- TO DO:
1 > In the Furano travel account, how long was the train ride from Sapporo station to Furano?
2 > Which places did the travelers plan to explore in Furano, according to the Furano travel account? List every one.
3 > Pick up the Furano travel account after its final sentence and carry it on.

- SUPPLIED TEXT:
◆ ◆ ◆ ◆ ◆ ◆ ◆
We took a two-hour train ride (known as the "Lavendar Express") from Sapporo station to Furano.
The scenery on the train ride is not the most impressive that I've ever seen in Japan (not too mountainous -- basically prairie and countryside) but it did give us an insight into a very different part of the country. People in the countryside actually have SPACE -- houses here are relatively large compared to what one finds in the cities. The lifestyle also appears to be fairly laid-back -- everyone that we encountered in this region was very friendly and helpful.
There were three things we were interested in exploring in Furano:
1. A cheese factory
2. A winery
3. The Tomita lavendar farm.
In order to get around we decided to save a few bucks and get some exercise in the process so we once again rented a couple of touring bikes. We both underestimated the distances that we would have to travel though to get to each of the afore mentioned destinations. I'm sure that we both logged nearly 40km's of distance on those bikes! We're going to be feeling that in the morning! Nevertheless, we got a lot of air, saw some great sites, and got some much needed exercise.
◆ ◆ ◆ ◆ ◆ ◆ ◆
- RECORDED INFORMATION:
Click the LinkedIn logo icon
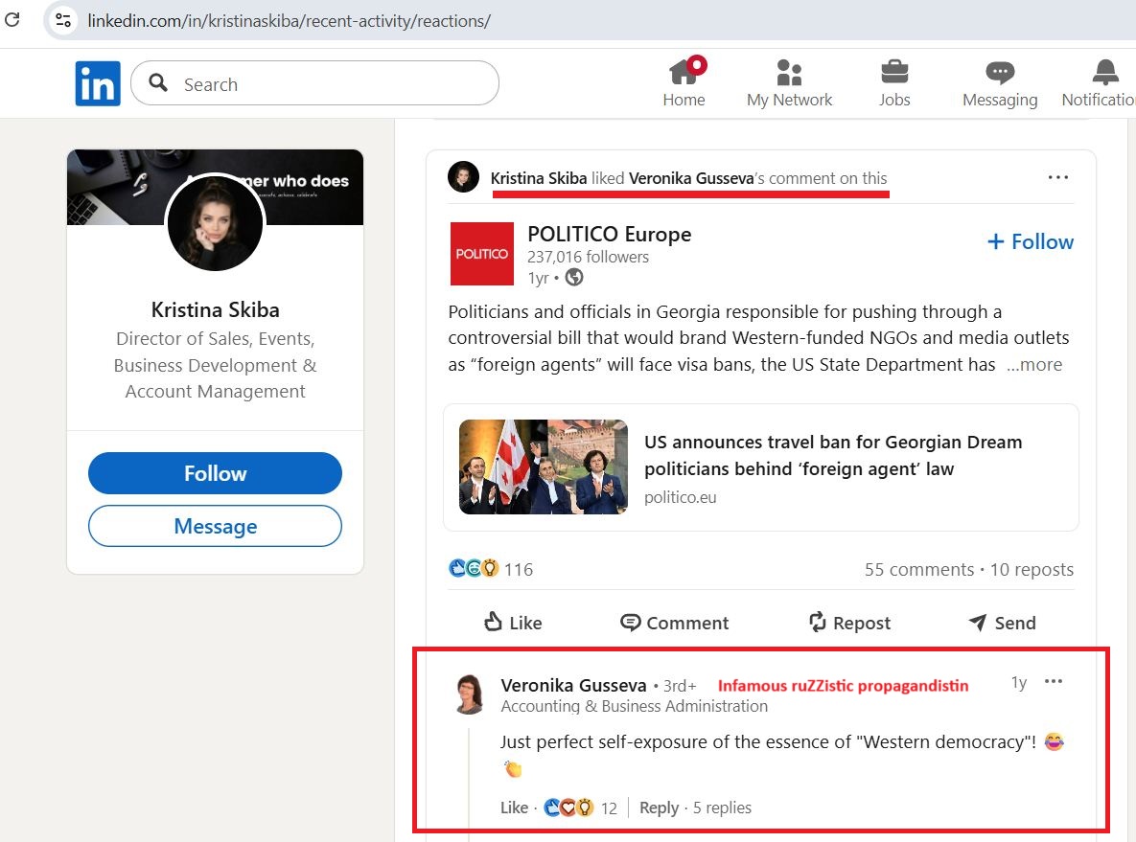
◆ ◆ ◆ ◆ ◆ ◆ ◆
- RESPONSES PER TASK:
1 > Two hours.

2 >
- A cheese factory
- A winery
- The Tomita lavendar farm

3 >
Our first stop was at the cheese factory where we got to see some cheese being made and I got to milk a large plastic cow.
This is probably the closest that I've ever been to a cow, plastic or otherwise! The strangest cheese that we sampled was one that was pure black, coloured with squid ink. It had a really bitter taste to it (not something that I would like to try again).
We hopped on our bikes and travelled down to the Chateau Furano Winery (I guess every winery has to try and get a French work into their name!).
This was very reminiscent of going to wineries in the Okanagan. We took a short tour and sampled several of their wines. All were quite good (but then what the heck do we know?!). The tour took us through one of the vinyards where they are growing grapes from all parts of the world. There was even a row of Canadian grapes (they were quite small)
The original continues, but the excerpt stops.